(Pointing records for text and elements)

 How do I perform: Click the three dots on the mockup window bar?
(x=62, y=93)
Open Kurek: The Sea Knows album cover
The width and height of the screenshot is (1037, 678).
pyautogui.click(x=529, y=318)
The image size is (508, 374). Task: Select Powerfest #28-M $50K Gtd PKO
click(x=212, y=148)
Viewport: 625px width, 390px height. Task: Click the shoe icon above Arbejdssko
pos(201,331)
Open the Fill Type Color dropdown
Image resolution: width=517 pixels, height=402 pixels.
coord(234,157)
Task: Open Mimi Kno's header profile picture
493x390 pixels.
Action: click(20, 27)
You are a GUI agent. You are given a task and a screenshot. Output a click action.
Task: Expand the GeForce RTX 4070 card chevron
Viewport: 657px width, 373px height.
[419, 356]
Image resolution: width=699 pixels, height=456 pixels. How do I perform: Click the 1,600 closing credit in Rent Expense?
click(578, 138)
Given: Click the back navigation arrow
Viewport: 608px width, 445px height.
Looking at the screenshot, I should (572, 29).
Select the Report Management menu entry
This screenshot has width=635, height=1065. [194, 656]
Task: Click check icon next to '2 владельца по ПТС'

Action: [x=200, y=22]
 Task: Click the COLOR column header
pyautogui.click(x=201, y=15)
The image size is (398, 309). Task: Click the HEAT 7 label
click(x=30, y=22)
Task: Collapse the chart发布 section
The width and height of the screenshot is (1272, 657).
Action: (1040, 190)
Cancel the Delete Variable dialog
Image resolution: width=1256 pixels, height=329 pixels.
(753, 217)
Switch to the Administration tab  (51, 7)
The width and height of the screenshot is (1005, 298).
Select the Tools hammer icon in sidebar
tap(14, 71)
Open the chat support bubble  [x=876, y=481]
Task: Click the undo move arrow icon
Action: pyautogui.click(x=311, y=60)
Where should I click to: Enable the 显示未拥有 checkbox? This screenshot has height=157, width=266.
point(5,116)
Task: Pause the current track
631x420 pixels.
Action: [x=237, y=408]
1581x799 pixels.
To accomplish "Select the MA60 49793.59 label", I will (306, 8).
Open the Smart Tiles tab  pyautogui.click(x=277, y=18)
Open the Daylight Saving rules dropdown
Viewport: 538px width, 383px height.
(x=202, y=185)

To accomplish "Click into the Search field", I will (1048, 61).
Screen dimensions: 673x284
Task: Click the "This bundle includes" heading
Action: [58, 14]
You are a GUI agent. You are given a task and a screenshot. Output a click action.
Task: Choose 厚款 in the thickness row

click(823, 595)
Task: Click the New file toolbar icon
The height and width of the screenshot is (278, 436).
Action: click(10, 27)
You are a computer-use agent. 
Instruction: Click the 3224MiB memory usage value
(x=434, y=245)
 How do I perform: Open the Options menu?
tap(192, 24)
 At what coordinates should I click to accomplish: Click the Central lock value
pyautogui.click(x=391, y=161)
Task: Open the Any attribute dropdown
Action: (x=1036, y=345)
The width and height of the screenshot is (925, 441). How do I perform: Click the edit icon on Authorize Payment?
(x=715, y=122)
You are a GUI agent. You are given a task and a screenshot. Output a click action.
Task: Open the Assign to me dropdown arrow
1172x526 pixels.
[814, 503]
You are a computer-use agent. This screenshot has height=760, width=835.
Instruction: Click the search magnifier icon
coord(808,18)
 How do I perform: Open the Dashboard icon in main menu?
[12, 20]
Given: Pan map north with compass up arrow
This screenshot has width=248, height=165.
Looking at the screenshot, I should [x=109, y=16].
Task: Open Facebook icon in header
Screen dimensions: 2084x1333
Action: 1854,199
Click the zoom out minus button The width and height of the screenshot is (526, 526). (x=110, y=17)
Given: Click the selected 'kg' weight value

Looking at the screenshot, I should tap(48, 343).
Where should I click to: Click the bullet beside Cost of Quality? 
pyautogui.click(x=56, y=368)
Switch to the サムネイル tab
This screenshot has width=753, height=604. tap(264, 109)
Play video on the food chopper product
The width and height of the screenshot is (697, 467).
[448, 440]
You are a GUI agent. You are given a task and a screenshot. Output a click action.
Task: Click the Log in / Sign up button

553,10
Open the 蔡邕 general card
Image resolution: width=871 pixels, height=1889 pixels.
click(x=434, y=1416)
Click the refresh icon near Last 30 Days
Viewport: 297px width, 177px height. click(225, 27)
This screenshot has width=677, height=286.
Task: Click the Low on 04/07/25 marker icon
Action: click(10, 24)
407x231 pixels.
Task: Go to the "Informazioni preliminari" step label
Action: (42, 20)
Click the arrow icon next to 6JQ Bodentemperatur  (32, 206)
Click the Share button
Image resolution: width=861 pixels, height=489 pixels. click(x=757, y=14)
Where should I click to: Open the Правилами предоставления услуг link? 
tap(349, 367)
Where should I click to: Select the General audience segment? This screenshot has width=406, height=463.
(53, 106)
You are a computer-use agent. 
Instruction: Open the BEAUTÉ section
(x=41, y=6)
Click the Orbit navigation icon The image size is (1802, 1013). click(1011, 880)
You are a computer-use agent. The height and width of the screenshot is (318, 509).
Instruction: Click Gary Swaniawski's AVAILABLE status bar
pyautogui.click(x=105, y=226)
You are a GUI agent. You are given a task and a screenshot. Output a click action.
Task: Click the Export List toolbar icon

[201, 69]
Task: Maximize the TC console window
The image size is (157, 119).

SET PROBLEM -
Reproduce the rows without any change, from the line with "Switch to the サムネイル tab" to the line with "Click the arrow", including both of those lines.

RESULT FOR THIS EXERCISE -
Switch to the サムネイル tab
This screenshot has width=753, height=604. tap(264, 109)
Play video on the food chopper product
The width and height of the screenshot is (697, 467).
[448, 440]
You are a GUI agent. You are given a task and a screenshot. Output a click action.
Task: Click the Log in / Sign up button

553,10
Open the 蔡邕 general card
Image resolution: width=871 pixels, height=1889 pixels.
click(x=434, y=1416)
Click the refresh icon near Last 30 Days
Viewport: 297px width, 177px height. click(225, 27)
This screenshot has width=677, height=286.
Task: Click the Low on 04/07/25 marker icon
Action: click(10, 24)
407x231 pixels.
Task: Go to the "Informazioni preliminari" step label
Action: (42, 20)
Click the arrow icon next to 6JQ Bodentemperatur  (32, 206)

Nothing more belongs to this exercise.